Через несколько лет Мозговой понял, почему никто из аппаратчиков по собственной воле не уходит на пенсию. Как только самого Мозгового лишили должности, то сразу же отключили все телефоны – дома и на даче. Он связался с заместителем председателя республиканского комитета госбезопасности, с которым по пятницам ходил в сауну, возмутился:
– Да как же так? Это же форменное хулиганство!
Тот философски ответил:
– Ты же знаешь, таков порядок, это не мной придумано.
Служебную дачу после ухода с должности просили освободить в трехдневный срок. Галина Николаевна Смирнова, жена Леонида Смирнова, который долгие годы был заместителем председателя Совета министров по военно-промышленному комплексу, не выдержала этого унижения и в этот трехдневный срок умерла от инфаркта. Заместителям председателя правительства полагались двухэтажные хорошо обставленные дачи со всеми удобствами и с обслуживающим персоналом…
Рабочий день генерального секретаря сократился до минимума.
Заседания политбюро Брежнев вел по шпаргалке, сбивался, путая вопросы. Картина была грустная.
«Последние два-три года до кончины он фактически пребывал в нерабочем состоянии, – писал Громыко в своих мемуарах. – Появлялся на несколько часов в кремлевском кабинете, но рассматривать назревшие вопросы не мог. Лишь по телефону обзванивал некоторых товарищей…
Состояние его было таким, что даже формальное заседание политбюро с серьезным рассмотрением поставленных в повестке дня проблем было для него уже затруднительным, а то и вовсе не под силу».
На заседаниях политбюро справа от генерального сидели: Суслов, Кириленко, Пельше, Соломенцев, Пономарев, Демичев, а слева – Косыгин, Гришин, Громыко, Андропов, Устинов, Черненко, Горбачев.
Если Леонид Ильич начинал советоваться с Сусловым, то на другом конце стола не слышали ни слова.
Черненко подходил к Брежневу, подкладывал ему бумаги, подсказывал:
– Это надо зачитать… Это уже решили.
Заседания становились всё более короткими. Обсуждение исключалось. Черненко заранее договаривался, чтобы не обременять генерального секретаря. Брежнев зачитывал предложение, присутствующие говорили:
– Всё ясно. Согласимся с мнением Леонида Ильича…
И решение принималось.
Брежнев не зря держал возле себя Черненко, которому мог абсолютно доверять. Леонид Ильич не в состоянии был разобраться в том, что подписывал. Именно Черненко следил за тем, чтобы обезопасить шефа от ошибок и глупостей. Брежнев подписывал только то, что приносил Черненко.

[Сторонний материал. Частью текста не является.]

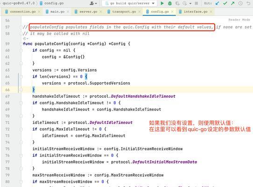Stop the running process with the square icon
This screenshot has width=253, height=187.
pyautogui.click(x=197, y=3)
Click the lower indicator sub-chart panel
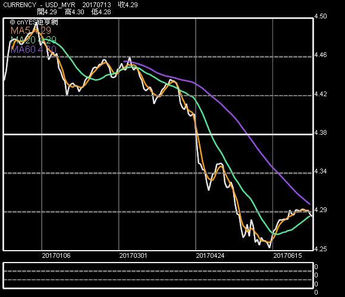Screen dimensions: 345x297 pyautogui.click(x=158, y=275)
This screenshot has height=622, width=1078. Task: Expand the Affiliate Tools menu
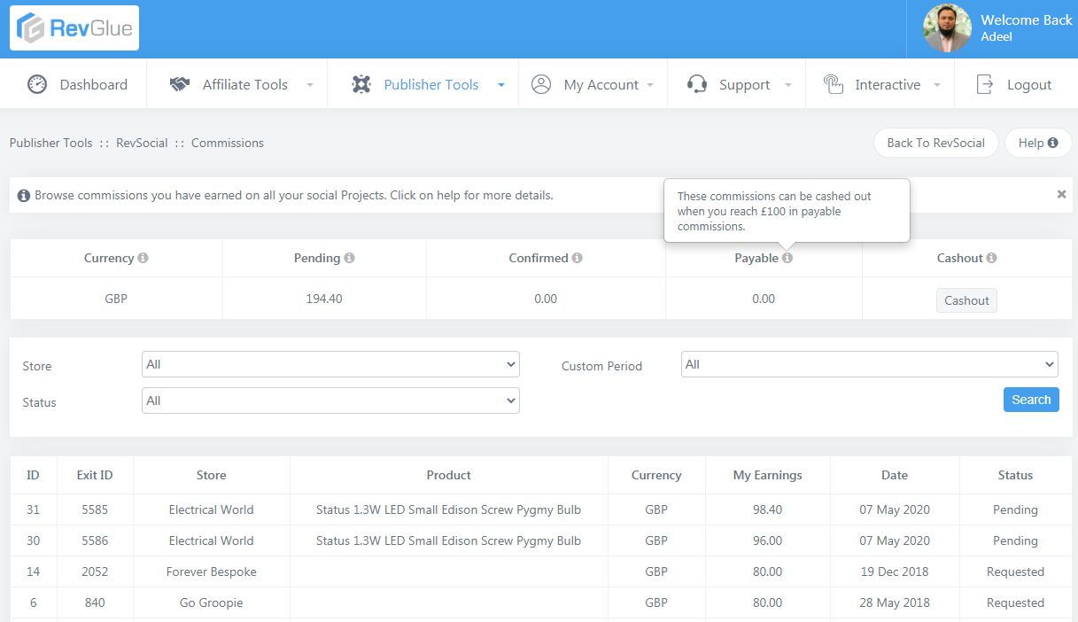pyautogui.click(x=244, y=85)
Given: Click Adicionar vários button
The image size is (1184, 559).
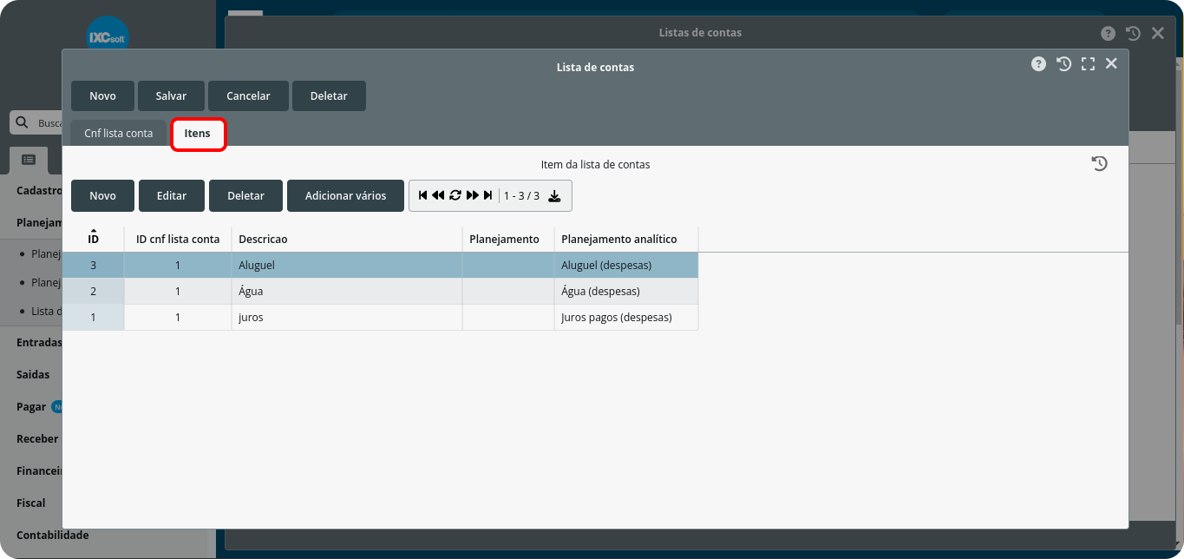Looking at the screenshot, I should [x=345, y=196].
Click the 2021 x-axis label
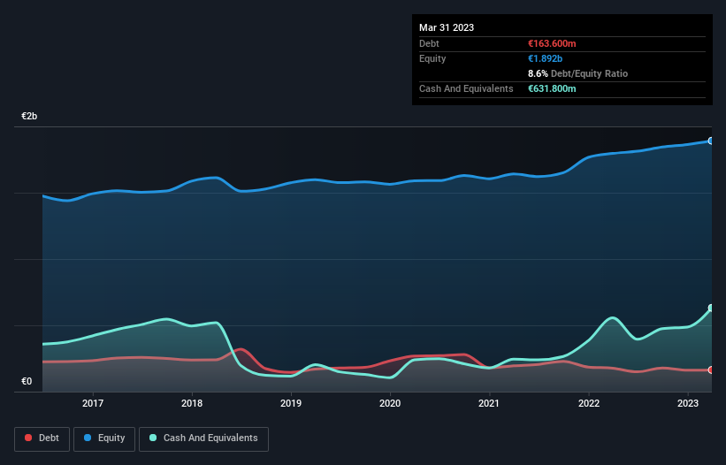 (x=489, y=404)
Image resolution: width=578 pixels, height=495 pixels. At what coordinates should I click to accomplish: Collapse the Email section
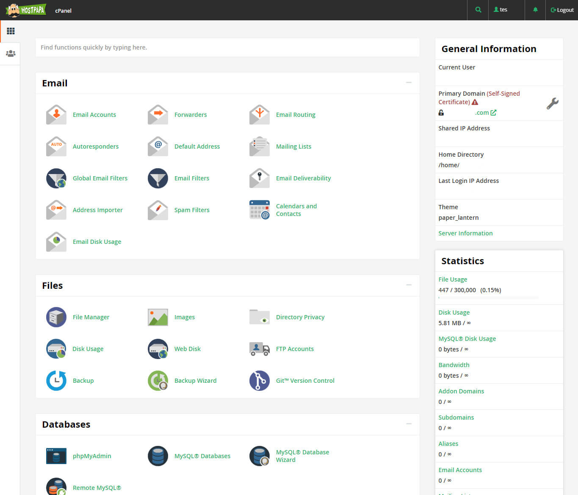pyautogui.click(x=409, y=83)
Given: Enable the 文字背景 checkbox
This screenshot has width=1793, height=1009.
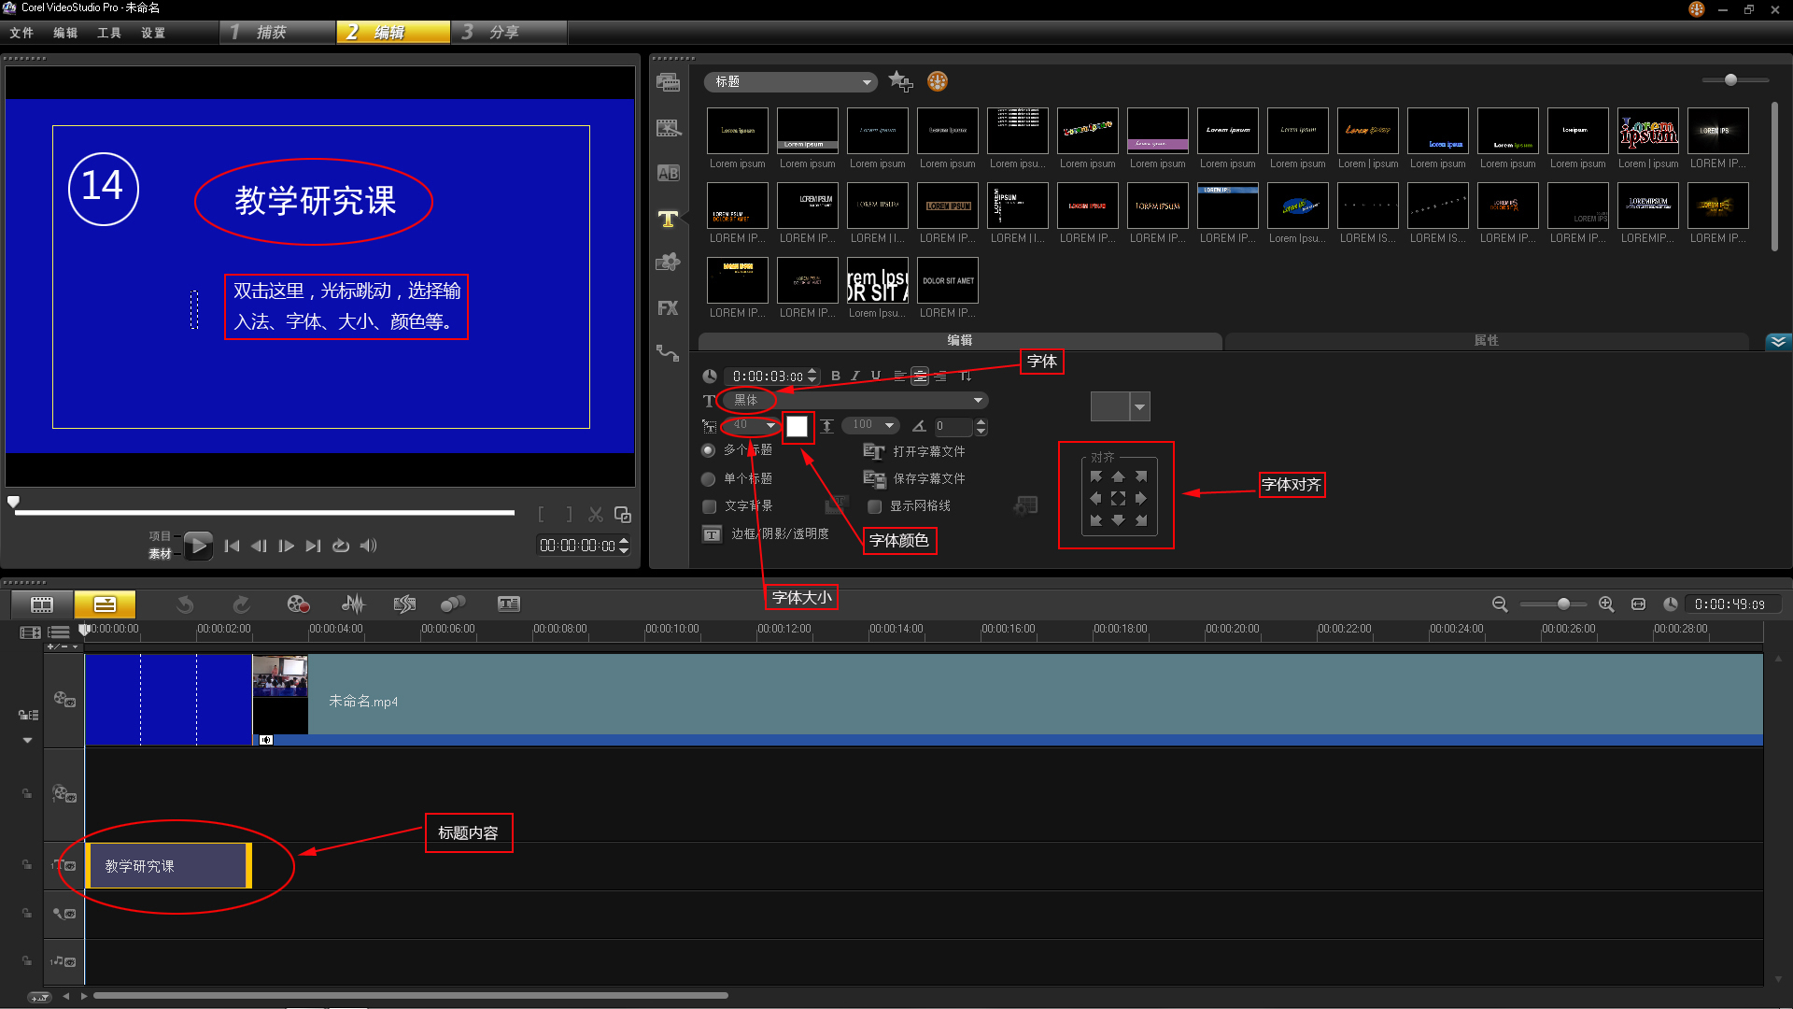Looking at the screenshot, I should point(710,506).
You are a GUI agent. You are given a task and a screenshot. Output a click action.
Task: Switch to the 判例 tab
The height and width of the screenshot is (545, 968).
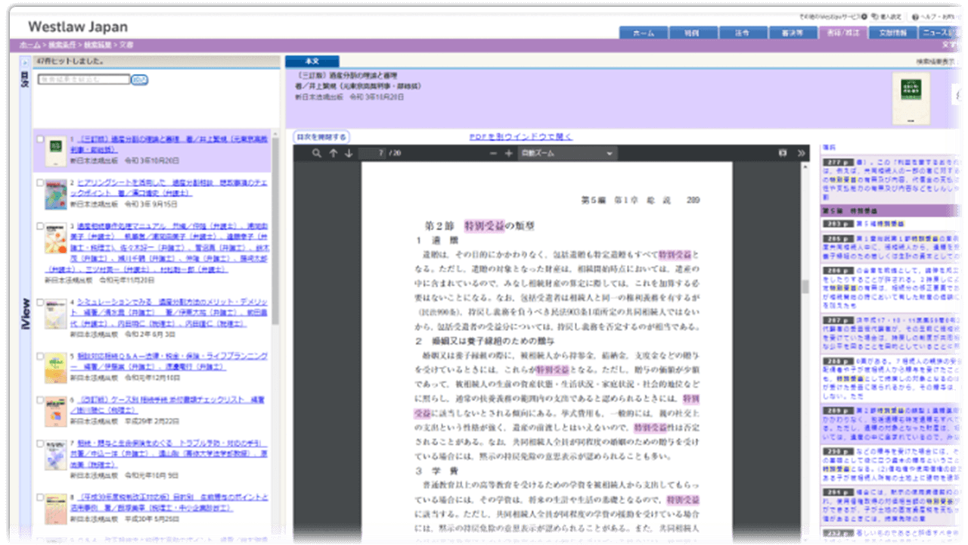pos(692,32)
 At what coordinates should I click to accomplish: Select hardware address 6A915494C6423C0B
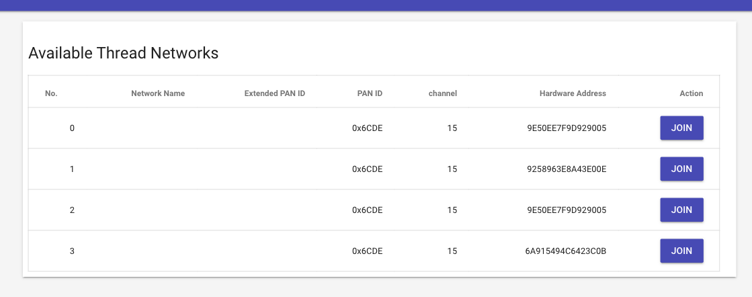pos(566,251)
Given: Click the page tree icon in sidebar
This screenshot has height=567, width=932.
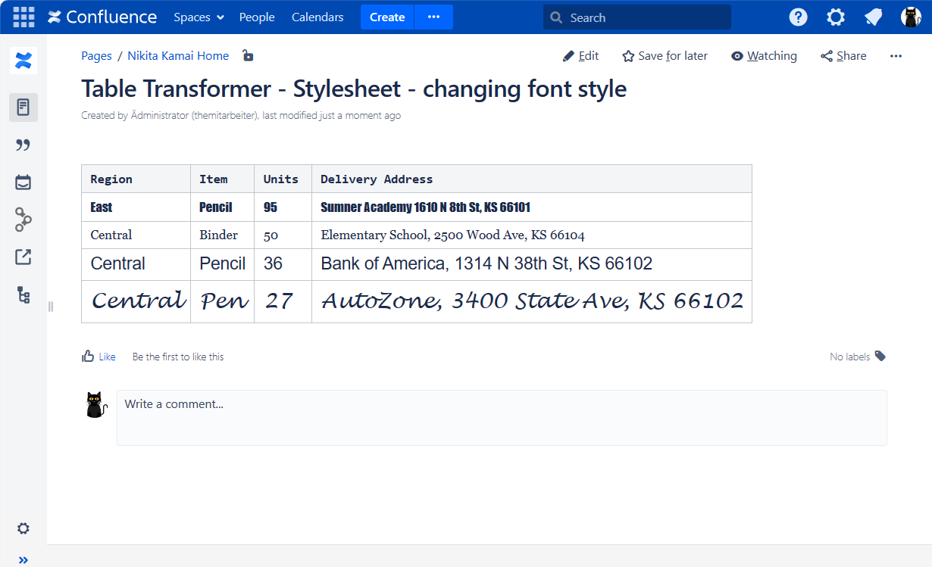Looking at the screenshot, I should (23, 294).
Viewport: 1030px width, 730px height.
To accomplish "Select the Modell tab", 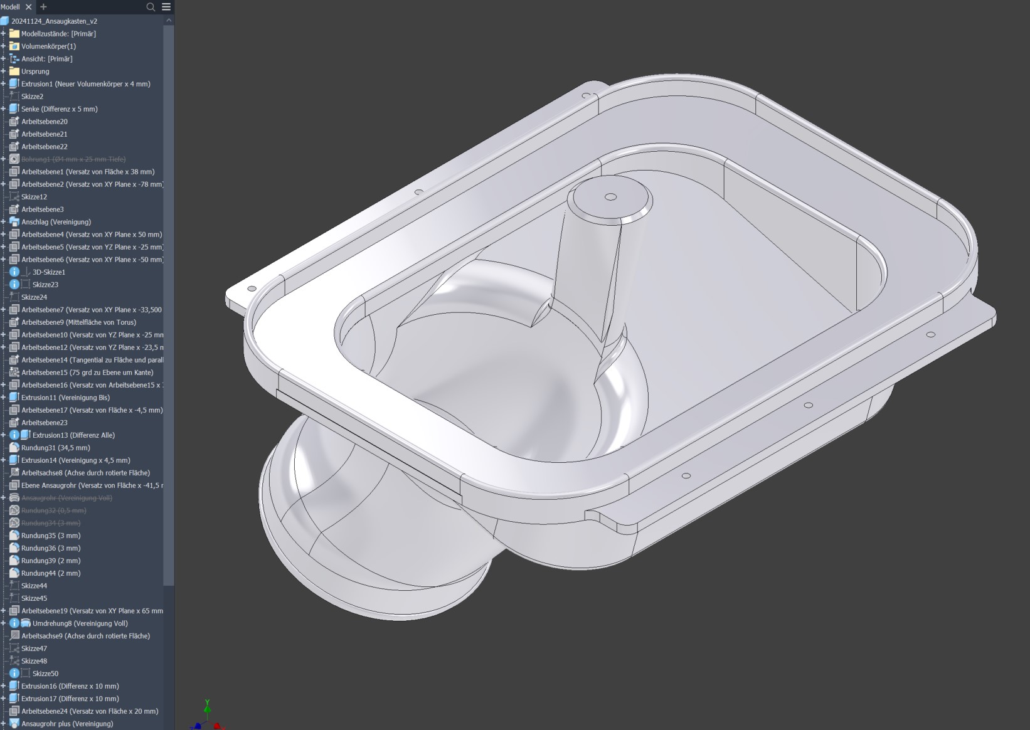I will [x=11, y=7].
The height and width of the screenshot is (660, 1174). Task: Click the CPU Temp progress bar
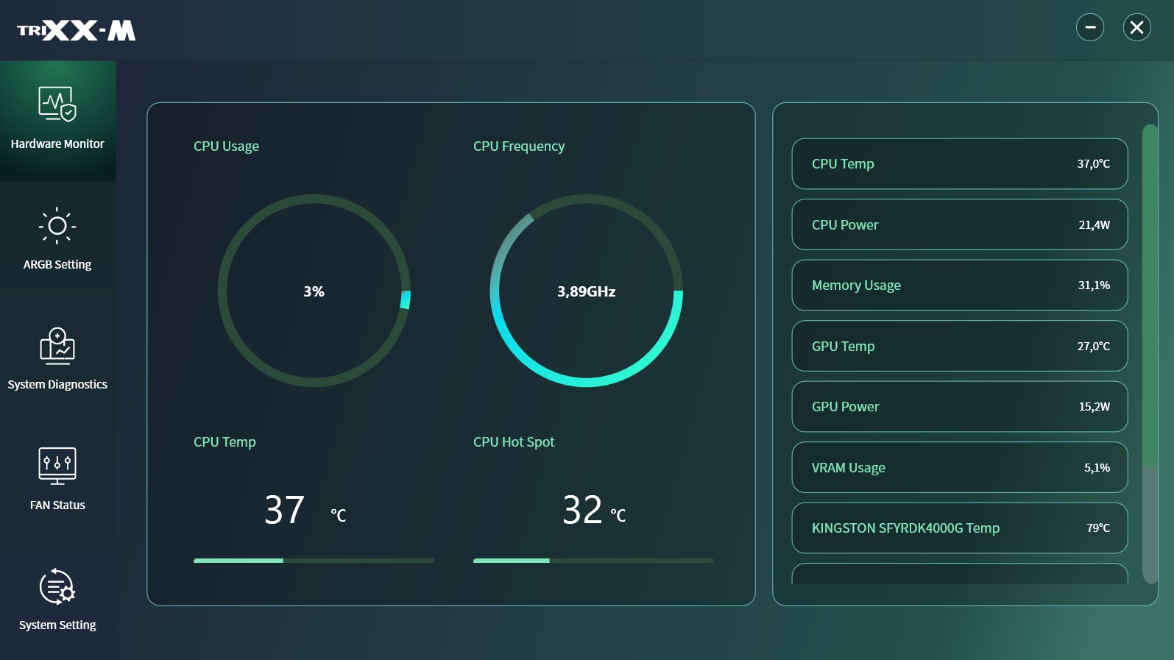314,561
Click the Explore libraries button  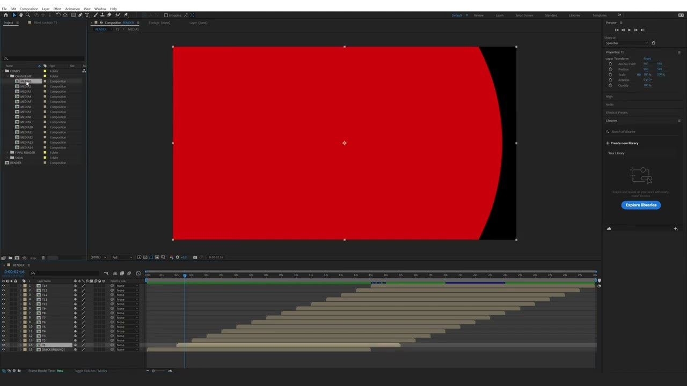click(641, 205)
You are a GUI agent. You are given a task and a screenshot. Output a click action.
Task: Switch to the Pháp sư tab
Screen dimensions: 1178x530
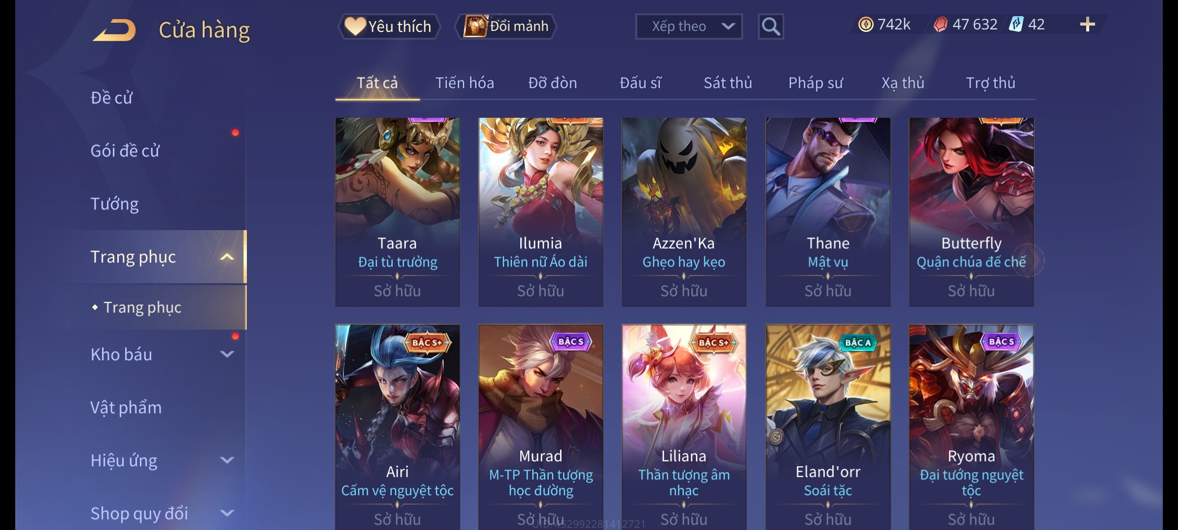(x=815, y=83)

Чем хуже чувствовал себя Леонид Ильич, чем меньше ему хотелось заниматься делами, тем важнее становилась роль Черненко. Для Брежнева он стал чуть ли не единственным каналом связи с внешним миром.
Константин Устинович информировал Леонида Ильича о происходящем в мире. Он готовил и приносил Брежневу проекты всех решений, которые предстояло принять политбюро, в том числе по кадрам. Поначалу Константин Устинович осмеливался только давать советы, а в последние годы фактически часто принимал решения за Брежнева. К тому времени Черненко сам стал полноправным членом политбюро. Только Константин Устинович имел возможность по нескольку раз в день встречаться с генеральным секретарем.
Галина Дорошина привозила от Черненко документы и показывала Брежневу, где ему следует подписаться.
«Как-то в Завидове Брежнев сказал о себе: „Я – царь“, – вспоминал Афанасьев. – Но царем уже тогда его ни в народе, ни в партии даже с улыбкой не называли. Ближайшее окружение пыталось создать культ, безудержно изощряясь в лести. В верноподданничестве всех превзошли южане – Грузия, Азербайджан, среднеазиатские партийные лидеры…
И все-таки мне кажется, что культа Брежнева не было. Это было только подобие культа. И в стране, и в партии относились к нему с незлой усмешкой, снисходительно, с сочувствием и жалостью. Все прекрасно знали, что он тяжело болен, никем и ничем не управляет. В Москве парадом командовало всесильное трио – Суслов, Громыко, Устинов».
Такого же мнения придерживался Валентин Фалин, который увидел его в 1978 году после большого перерыва:
«Перемены к худшему бросались в глаза. Чаще всего он пребывал во взвинченном состоянии, и сопровождающие лица, включая Громыко, старались не попадаться ему на глаза. Не по летам старый человек, числившийся лидером великой державы, отдавался в общество телохранителей и обслуги.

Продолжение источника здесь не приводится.